# Raw data
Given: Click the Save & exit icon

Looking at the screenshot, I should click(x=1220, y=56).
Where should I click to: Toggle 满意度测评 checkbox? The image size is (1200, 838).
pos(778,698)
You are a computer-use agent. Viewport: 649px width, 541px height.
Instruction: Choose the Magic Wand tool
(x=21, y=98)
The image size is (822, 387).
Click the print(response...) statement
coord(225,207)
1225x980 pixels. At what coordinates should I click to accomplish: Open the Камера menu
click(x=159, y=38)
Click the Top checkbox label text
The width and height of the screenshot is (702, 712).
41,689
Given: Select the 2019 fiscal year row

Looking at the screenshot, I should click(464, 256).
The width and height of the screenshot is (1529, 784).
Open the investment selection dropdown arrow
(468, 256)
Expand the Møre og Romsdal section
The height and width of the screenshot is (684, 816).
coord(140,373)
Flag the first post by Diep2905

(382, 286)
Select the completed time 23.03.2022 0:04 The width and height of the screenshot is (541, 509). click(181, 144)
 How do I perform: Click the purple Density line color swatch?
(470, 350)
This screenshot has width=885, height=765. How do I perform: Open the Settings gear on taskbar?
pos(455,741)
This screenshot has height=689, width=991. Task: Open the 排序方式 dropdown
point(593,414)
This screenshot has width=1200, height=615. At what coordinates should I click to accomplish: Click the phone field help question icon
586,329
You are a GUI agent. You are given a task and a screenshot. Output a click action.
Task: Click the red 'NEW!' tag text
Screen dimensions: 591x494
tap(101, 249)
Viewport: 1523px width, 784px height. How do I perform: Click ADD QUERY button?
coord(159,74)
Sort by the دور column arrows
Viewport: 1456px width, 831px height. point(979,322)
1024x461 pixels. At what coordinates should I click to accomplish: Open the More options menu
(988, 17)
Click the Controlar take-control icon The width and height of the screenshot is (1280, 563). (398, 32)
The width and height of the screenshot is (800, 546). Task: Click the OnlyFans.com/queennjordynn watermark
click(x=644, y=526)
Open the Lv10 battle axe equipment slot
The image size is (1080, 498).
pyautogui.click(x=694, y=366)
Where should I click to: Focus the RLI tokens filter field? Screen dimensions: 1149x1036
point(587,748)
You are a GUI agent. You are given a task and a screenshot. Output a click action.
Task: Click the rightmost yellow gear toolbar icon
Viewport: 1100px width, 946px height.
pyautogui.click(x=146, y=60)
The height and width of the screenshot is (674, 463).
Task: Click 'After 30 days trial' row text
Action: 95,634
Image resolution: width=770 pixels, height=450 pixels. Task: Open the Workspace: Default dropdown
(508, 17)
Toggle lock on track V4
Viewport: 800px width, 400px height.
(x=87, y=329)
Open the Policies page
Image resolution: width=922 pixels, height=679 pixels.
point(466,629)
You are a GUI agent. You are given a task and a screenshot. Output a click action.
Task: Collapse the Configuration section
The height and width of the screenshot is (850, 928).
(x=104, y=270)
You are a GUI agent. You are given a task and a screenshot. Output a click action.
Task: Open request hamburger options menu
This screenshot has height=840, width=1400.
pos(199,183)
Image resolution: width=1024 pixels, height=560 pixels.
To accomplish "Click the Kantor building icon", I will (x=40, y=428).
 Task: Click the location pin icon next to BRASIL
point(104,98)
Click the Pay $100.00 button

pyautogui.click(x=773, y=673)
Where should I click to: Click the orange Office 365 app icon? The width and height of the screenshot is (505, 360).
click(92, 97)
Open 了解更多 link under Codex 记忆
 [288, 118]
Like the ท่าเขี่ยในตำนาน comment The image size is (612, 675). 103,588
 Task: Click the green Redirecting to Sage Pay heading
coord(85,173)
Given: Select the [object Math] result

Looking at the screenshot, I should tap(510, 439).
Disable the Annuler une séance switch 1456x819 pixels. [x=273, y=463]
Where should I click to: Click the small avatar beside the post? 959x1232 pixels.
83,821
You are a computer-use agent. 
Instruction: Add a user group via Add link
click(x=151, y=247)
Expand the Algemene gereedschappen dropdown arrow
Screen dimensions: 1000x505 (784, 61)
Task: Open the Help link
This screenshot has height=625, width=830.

# Activity
Where the word "computer" shows up in a line of the listing, return that line.

# Your solution
You are a computer-use agent. Viewport: 649px width, 541px height.
You are a computer-use agent. 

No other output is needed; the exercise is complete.